Par Jeff Mannes Changer en allemand pour l'article original

Le stealthing décrit à la fois une forme de violence sexuelle dans laquelle le préservatif est secrètement retiré, ainsi qu’un jeu de rôle consensuel. La première forme a récemment fait l'objet d'une question parlementaire. Une victime et des expert·e·s en parlent avec le Lëtzebuerger Journal.

En mai 2021, la députée DP Carole Hartmann a posé une question parlementaire à la ministre de la Justice Sam Tanson et au ministre de la Sécurité intérieure Henri Kox. Elle souhaitait notamment savoir si le « phénomène du stealthing » existe également au Luxembourg et, dans l'affirmative, s'il existe des statistiques à ce sujet. « Stealthing » vient du mot anglais « (by) stealth », qui signifie « secrètement » ou « à la dérobée ». Dans la question de Mme Hartmann, le stealthing décrit le retrait non consensuel du préservatif pendant un rapport sexuel avec pénétration, dans lequel le partenaire sexuel habituellement masculin, sans le consentement ou la connaissance de l'autre personne, retire secrètement le préservatif ou le manipule délibérément pour qu'il se déchire pendant le rapport sexuel.

Mike (le nom a été modifié par la rédaction) n'avait que 18 ans lorsqu'il a été victime de stealthing. « J'étais jeune et encore très incertain de ma sexualité », raconte le jeune homme, aujourd'hui âgé de 25 ans. « On ne peut pas vraiment imaginer à cet âge que quelque chose comme ça puisse arriver ». Lors d'un rapport anal, son partenaire sexuel a fait en sorte que le préservatif glisse, sans que Mike ne s'en rende compte. Il ne l'a remarqué qu'après l'orgasme. « Au début, j'étais en colère. Plus tard est venue s'ajouter la peur d'avoir attrapé le VIH. » Il a fallu du temps pour accepter ce qui s'était passé, dit-il. « Je n'ai même pas dit grand-chose à ce moment-là. Je suis parti. Sur le chemin du retour, j'ai appelé une amie et je me suis d'abord énervé auprès d'elle. Mais il m'a fallu quelques jours pour comprendre ce qui s'était passé exactement. » Le test VIH qui a suivi était négatif.

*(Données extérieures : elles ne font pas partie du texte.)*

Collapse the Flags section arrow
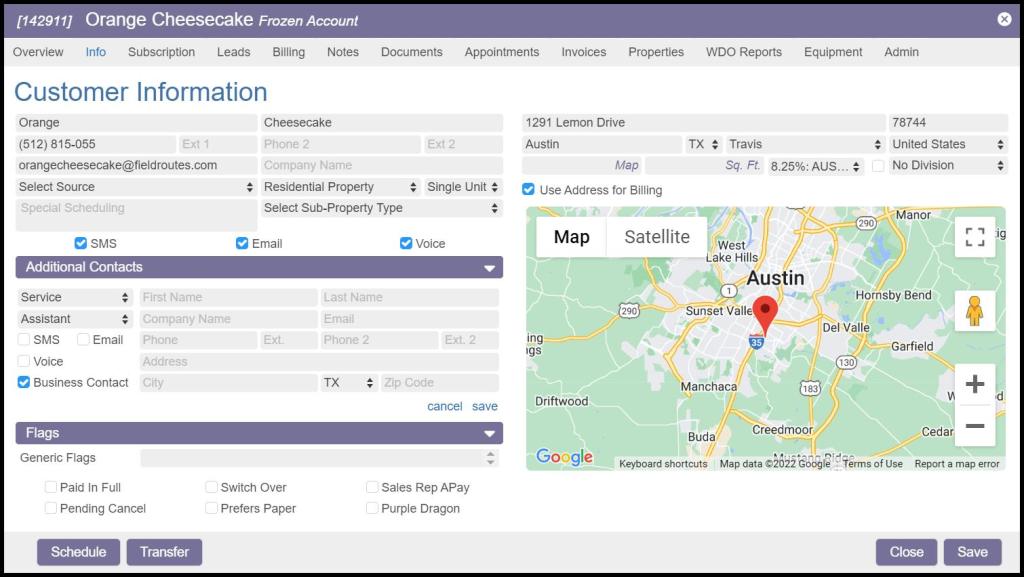 point(489,434)
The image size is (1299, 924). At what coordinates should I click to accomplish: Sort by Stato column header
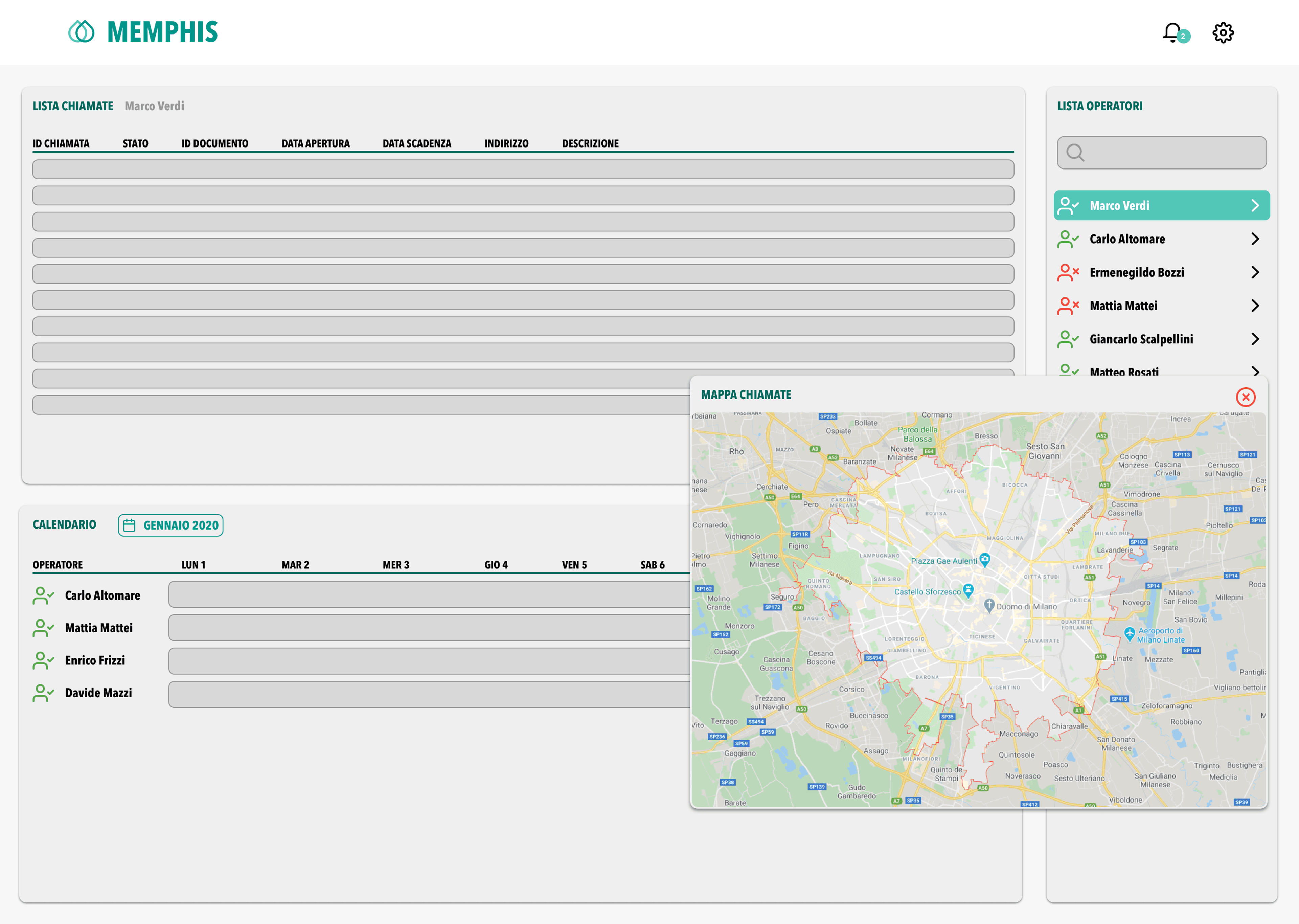coord(135,143)
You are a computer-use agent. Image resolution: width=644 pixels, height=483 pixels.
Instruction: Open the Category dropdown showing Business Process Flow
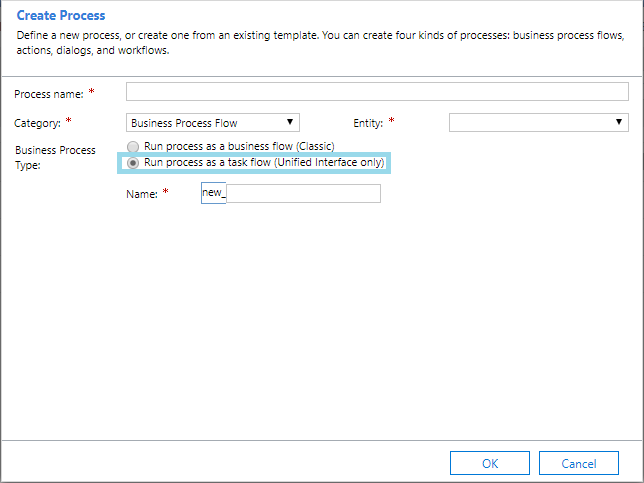tap(213, 123)
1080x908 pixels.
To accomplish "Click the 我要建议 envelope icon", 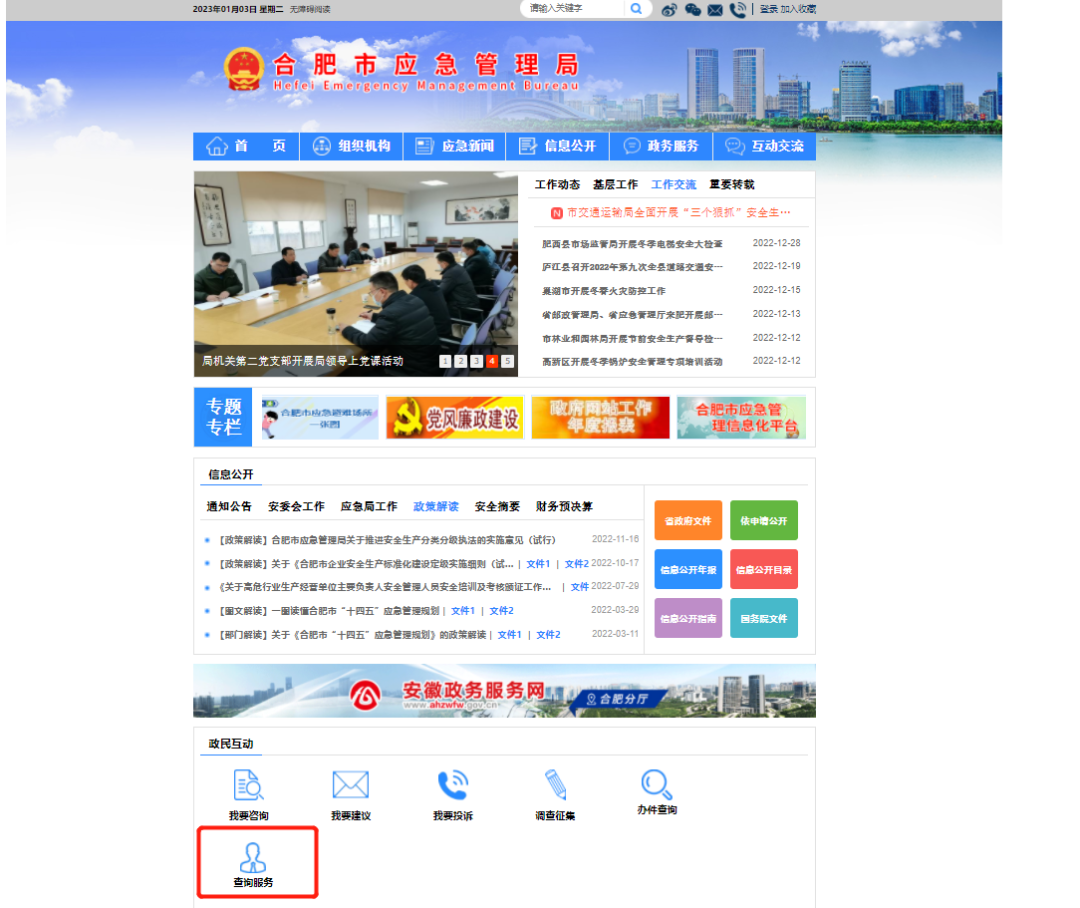I will click(x=351, y=786).
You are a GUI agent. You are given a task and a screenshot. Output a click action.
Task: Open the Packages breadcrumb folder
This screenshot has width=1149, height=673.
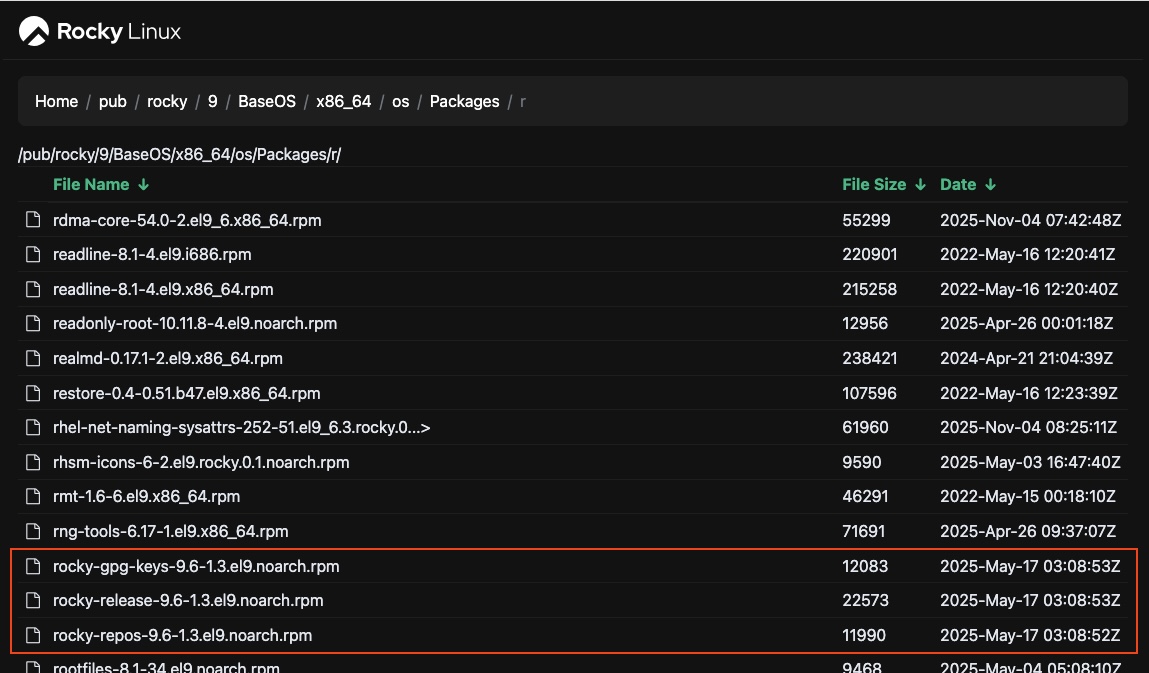pos(464,102)
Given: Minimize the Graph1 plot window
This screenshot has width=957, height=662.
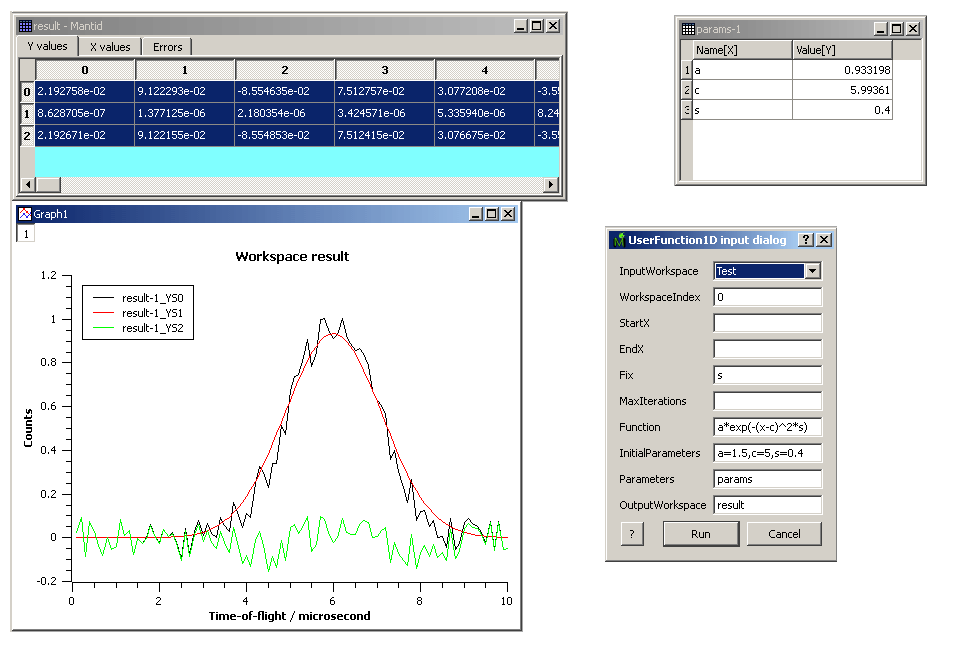Looking at the screenshot, I should 475,213.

Par souci d'exhaustivité, il convient de distinguer cette situation de stealthing en tant que jeu de rôle consensuel, où les partenaires sexuel·le·s conviennent, avec le consentement et la connaissance de tou·te·s les participant·e·s, de l'incorporer à l'acte sexuel en tant que variante du jeu sexuel. Ce que Mike a vécu peut être clairement décrit comme une violence sexuelle.